This has been my most detailed book to date in terms of artwork. I felt I had another 13 children at times! My own children, Kai and Rosa, are in this book. They are now more grown up, but they still need just as much caring!
Based on the popular children’s rhyme, the story you’ve created shows a more gentle and loving mother than the original. What made you decide to change this for your story?
The original story is horrid! I am not aware of any updates and I thought it was time to redo it in a way that shows the loving, caring, creative, spontaneous and sometimes almost superhuman ways that women mother. They fix, sew, cook,
mend and make do. And then do it all over again. The Old Woman who is young at heart in my book has a large pocket in her dress full of tools and useful things for all situations.
You’ve written and illustrated many stories based on popular stories or children’s songs. What is difficult and rewarding about this approach?
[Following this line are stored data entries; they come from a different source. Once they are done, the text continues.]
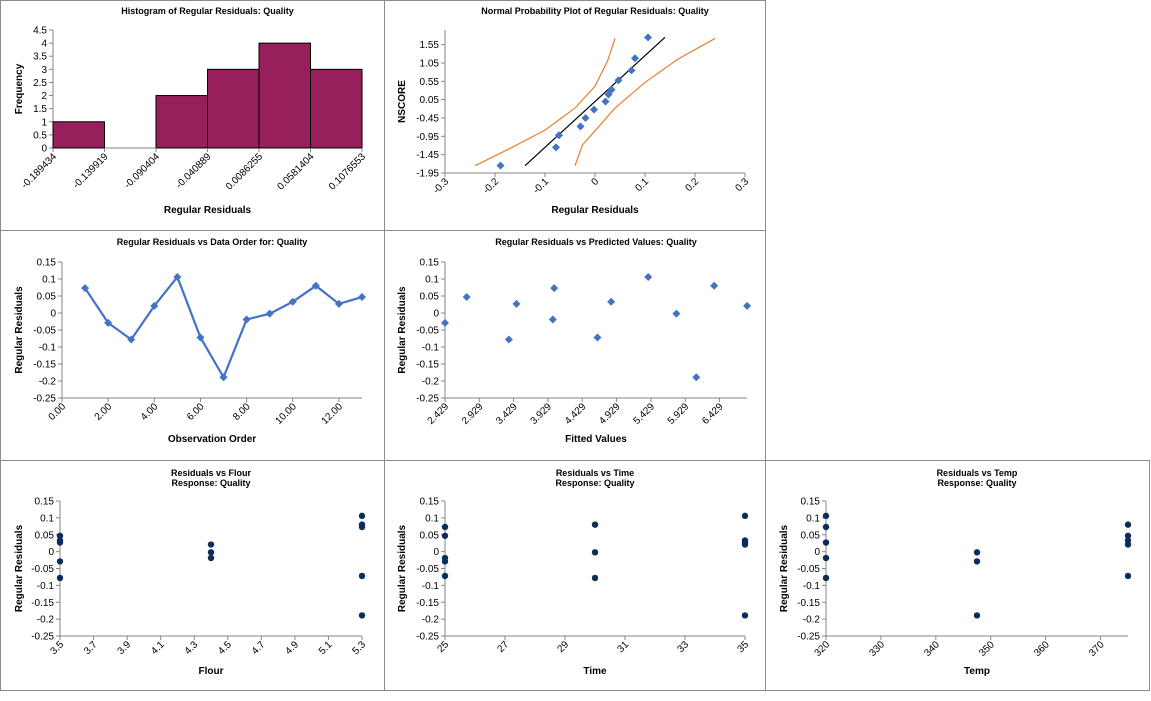 This screenshot has height=701, width=1151. I want to click on x-tick-label: -0.189434, so click(39, 171).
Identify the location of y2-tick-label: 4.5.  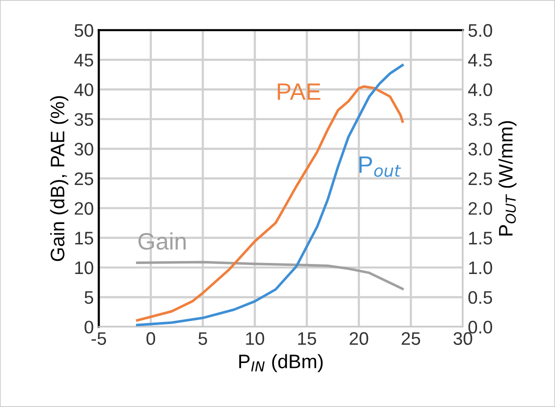
(480, 60).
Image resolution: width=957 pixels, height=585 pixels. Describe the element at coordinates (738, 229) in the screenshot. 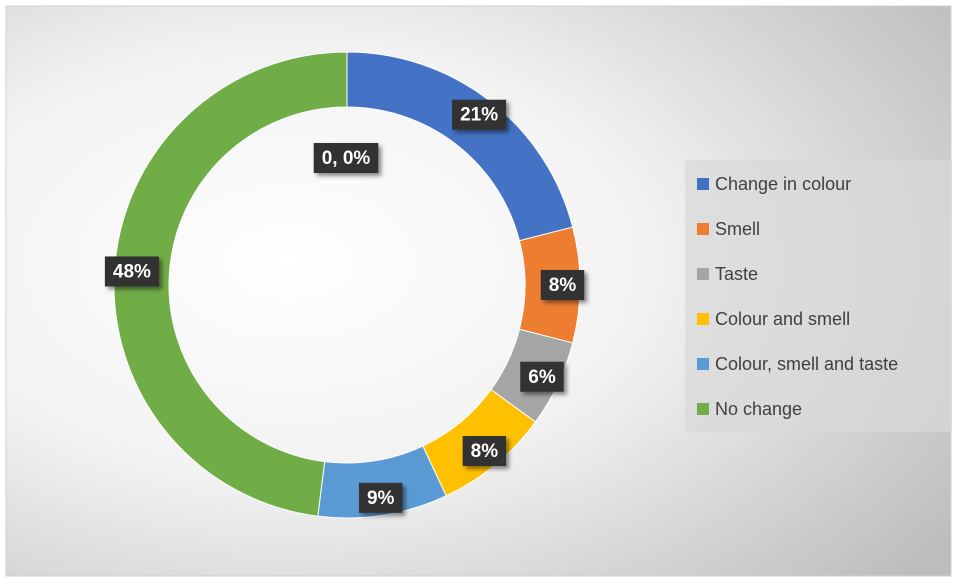

I see `legend-label: Smell` at that location.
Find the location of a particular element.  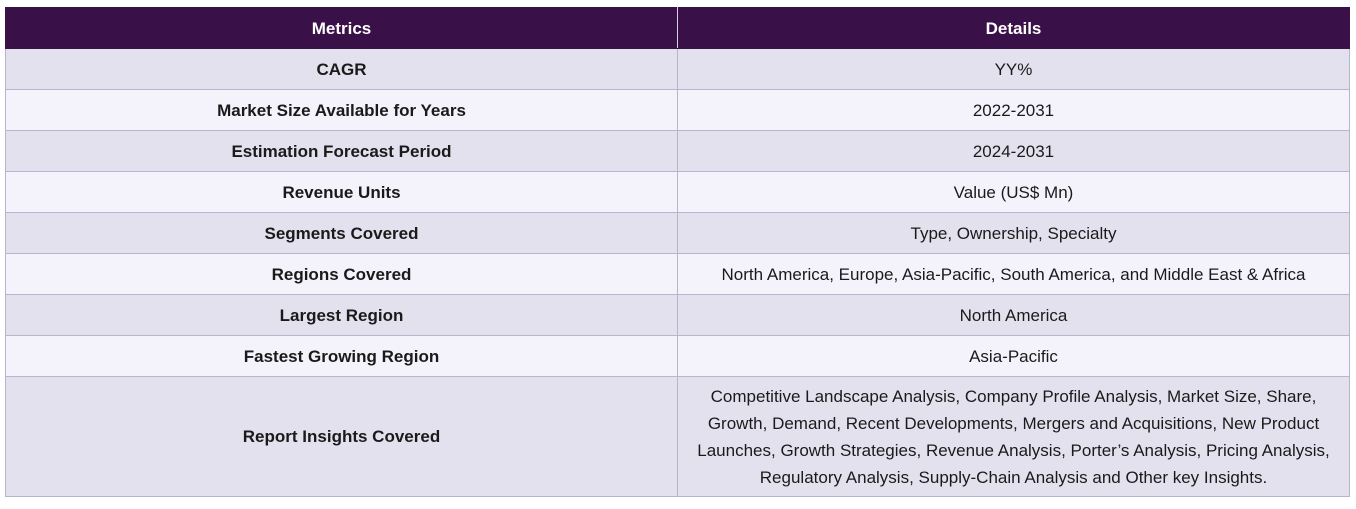

table-row: Largest Region North America is located at coordinates (678, 315).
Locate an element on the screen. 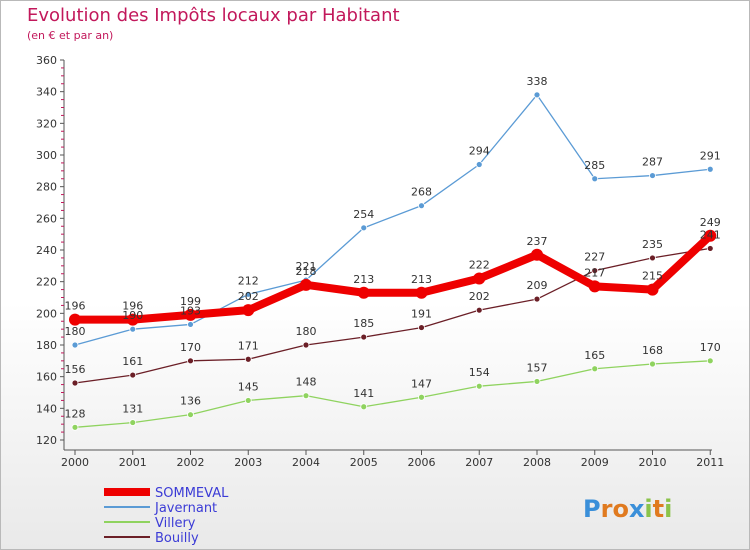 The height and width of the screenshot is (550, 750). data-label-villery: 141 is located at coordinates (364, 394).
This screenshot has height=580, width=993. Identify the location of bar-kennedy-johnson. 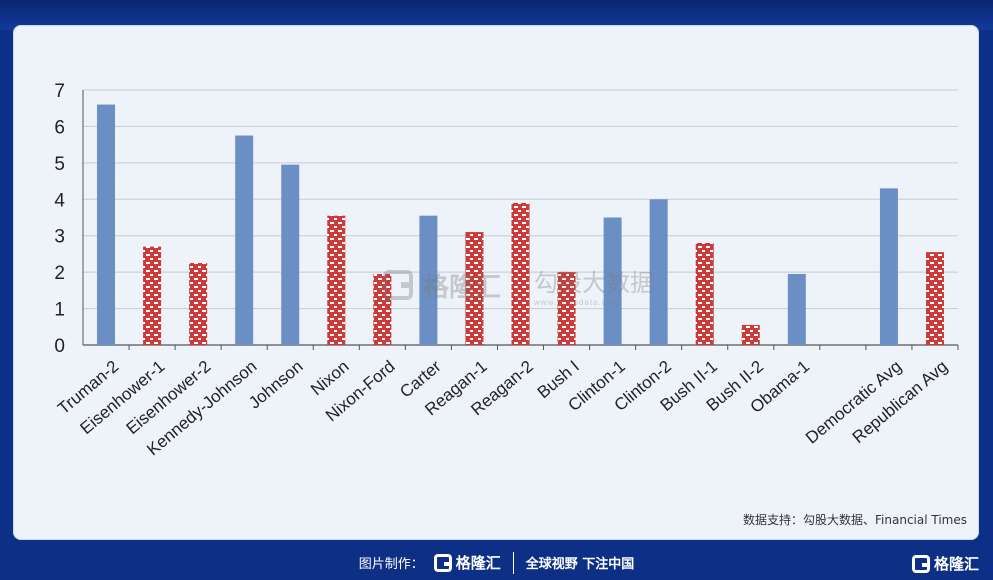
(244, 240).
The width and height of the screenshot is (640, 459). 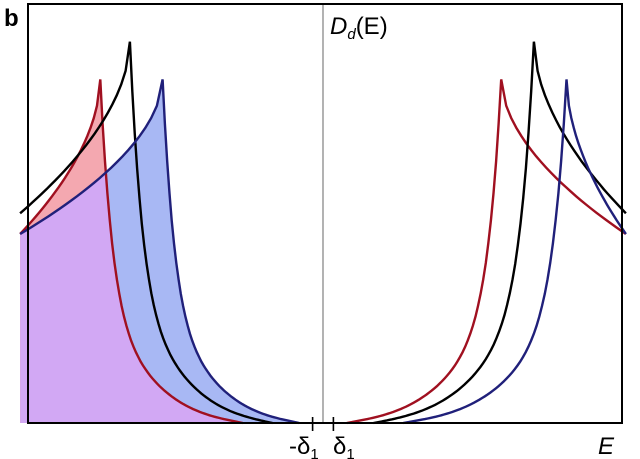 What do you see at coordinates (606, 446) in the screenshot?
I see `x-axis-label: E` at bounding box center [606, 446].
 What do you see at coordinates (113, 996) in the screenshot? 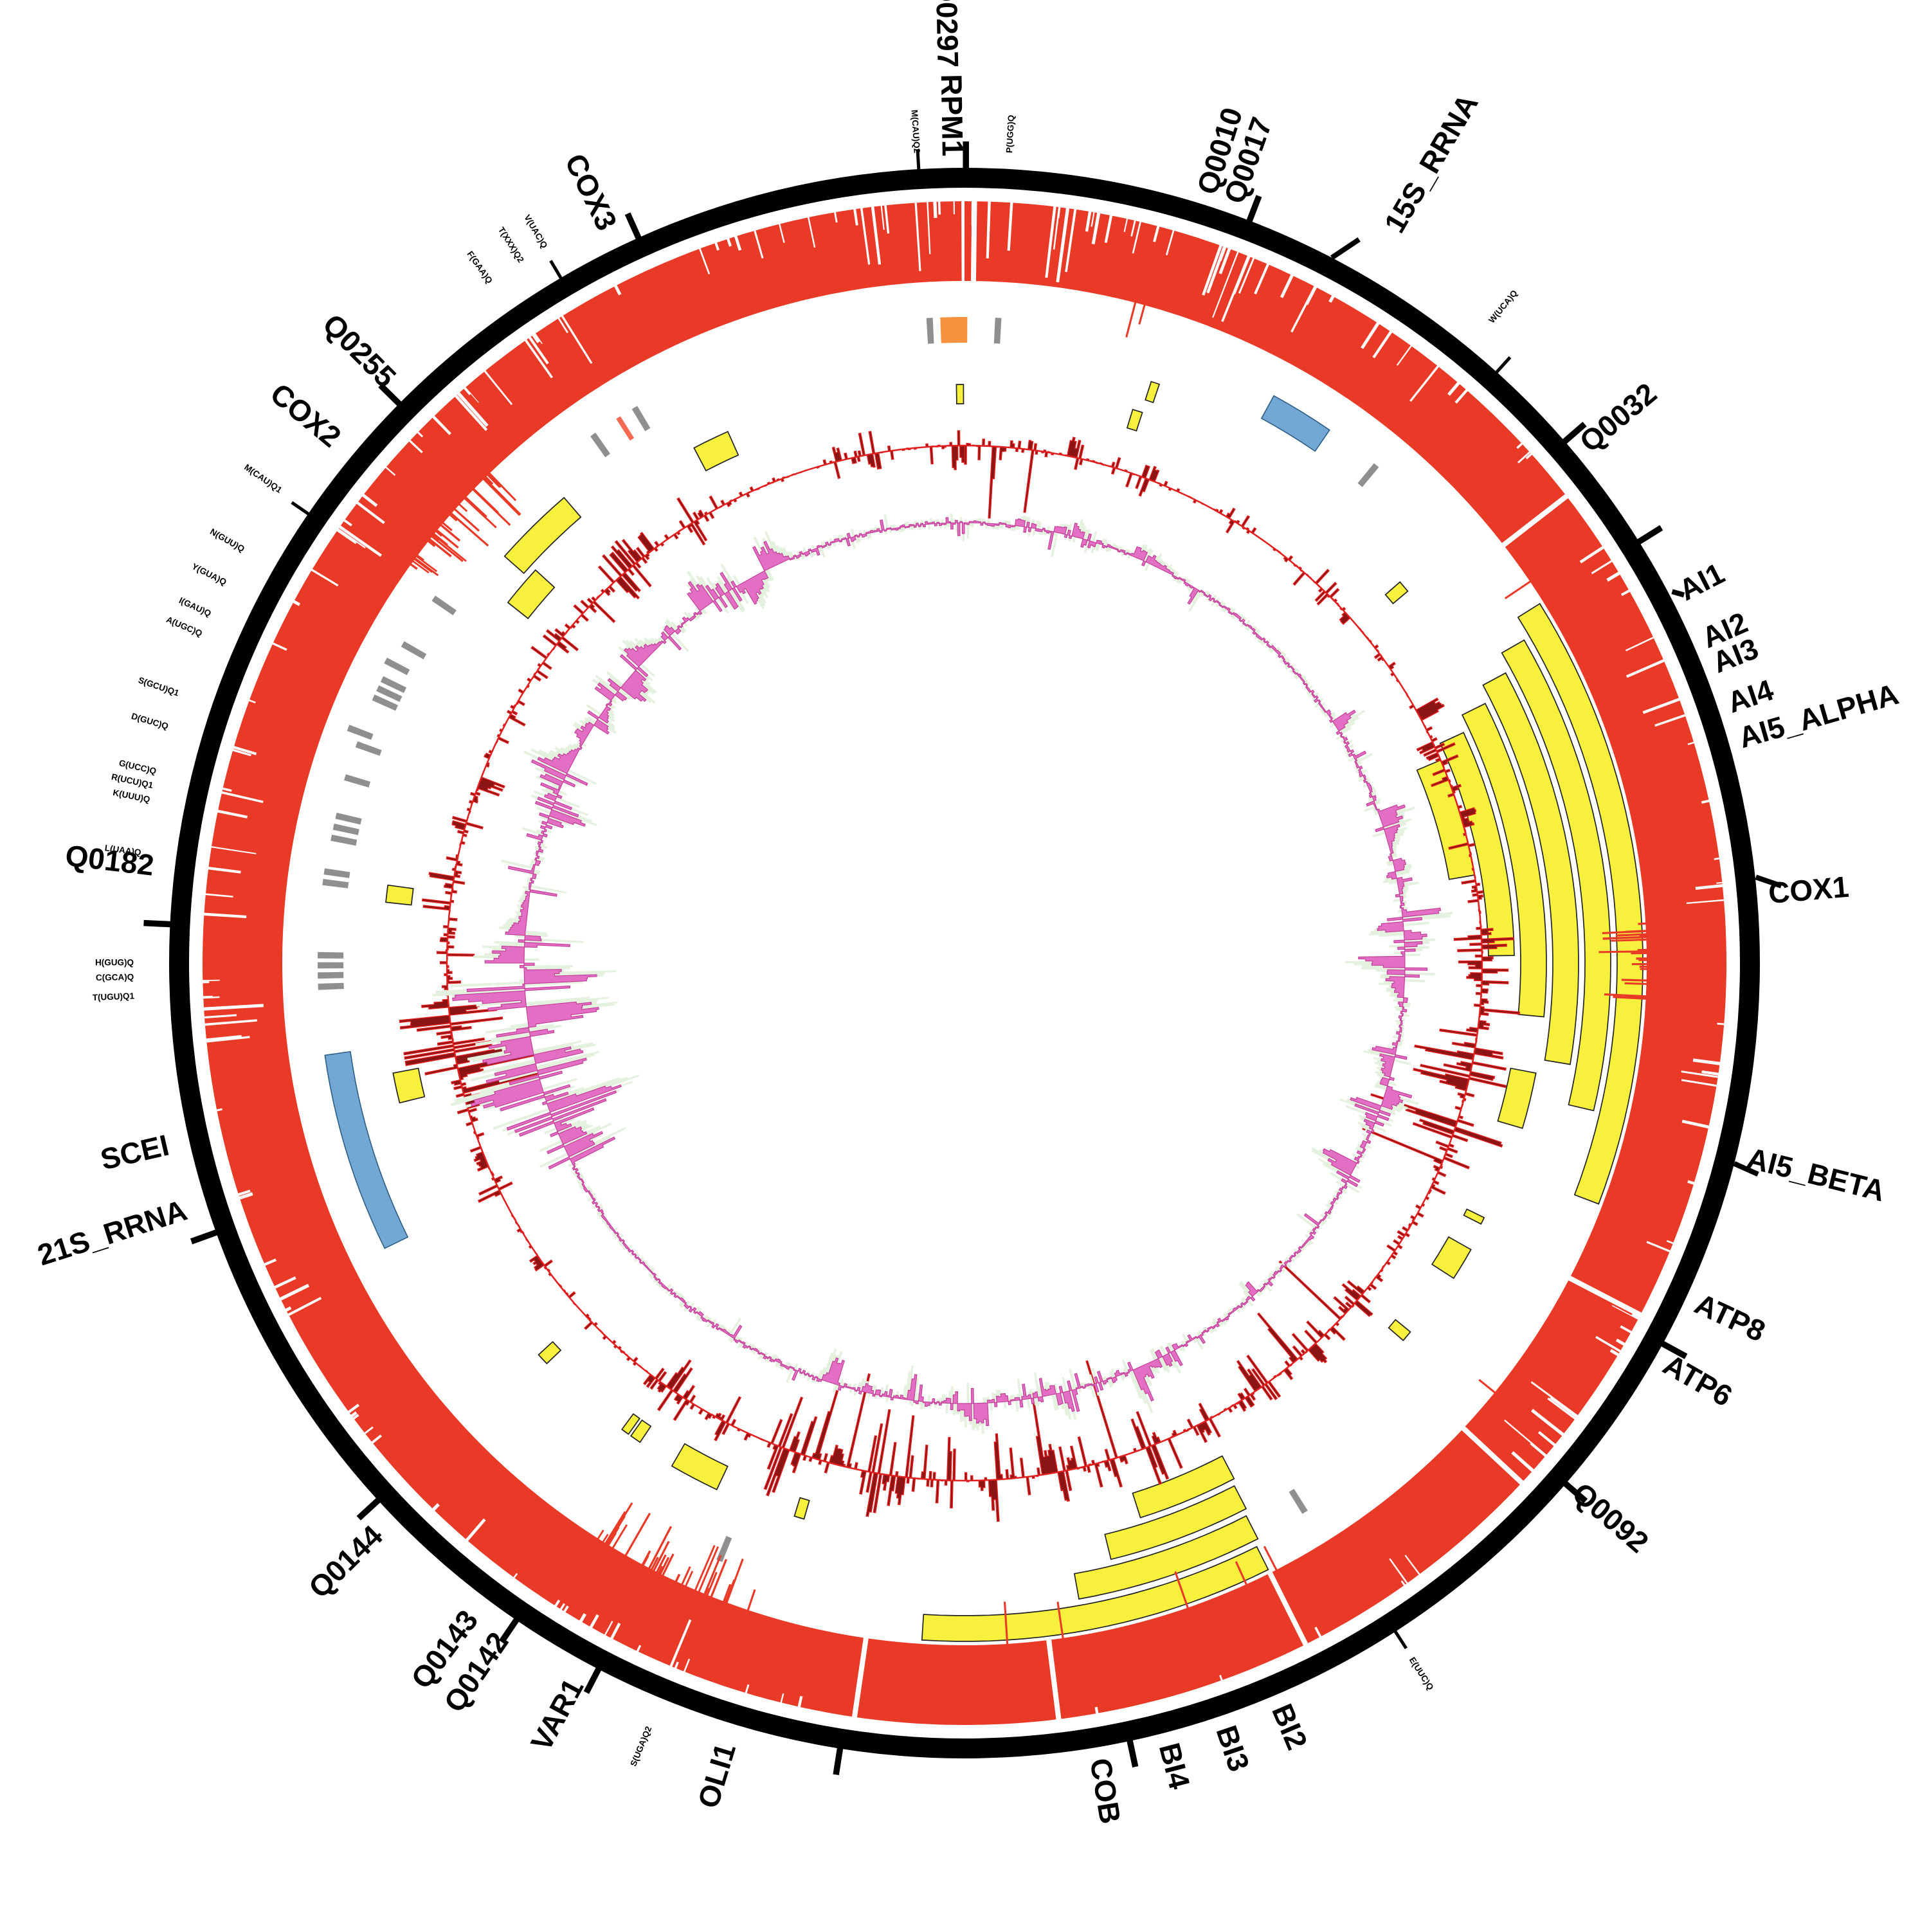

Yes, I’ve reworked many traditional stories now. I try and add a more modern, fun twist. I keep a nod toward the original and always want it to be sung to the original tune (a lot of my books have a music score in them), but what is especially rewarding is it can go off in any direction really.
What do you hope readers gain from reading THERE WAS AN OLD WOMAN WHO LIVED IN A SHOE?
I hope readers find the book fun! I hope they get excited at seeing all the children doing things together, like riding a gnu or having a fashion show. They might find a favorite child/animal and can spot them on each spread. Although the book is about a woman caring for “her” children, I hope any carer of children can relate to it too. I hope it makes the adults laugh with recognition at the exaggerated problems, especially the spread of the messy Hullabaloo! And a cuddle making everything okay again.
What made you decide to become an author and illustrator?
I loved art as a child. Drawing was my happy place. When I discovered there were art schools in my early teens I knew I had to go there. I went to work in graphic design first, within children’s publishing in London. So I was very immersed in that world for years. I have always had a very lively imagination (some might say childlike!), so stories just grew from my drawings or paintings. I think I can relate to the under fives well, and I love their open outlook on life, so that helps. I feel very grateful that this is my job.
What advice would you give to young authors and illustrators?
My advice would be to just go for it. Work hard but don’t get too stressed. Have fun. There will be rejection, there will be days when things do not work, but just draw/write/scribble/read other children’s books every day. Keep a sketchbook, work things out in there. Do not worry if the story doesn’t work straightaway or you are having a bad drawing day. But most of all enjoy it!
About the Author
Jane Cabrera is best known as an author and illustrator of children’s books. She has written and illustrated 51 books, which have been translated into more than 25 languages and won awards in the US and Europe. Jane lives in Devon, England, with her two children, ridiculously fluffy rabbits and the world’s friendliest dog.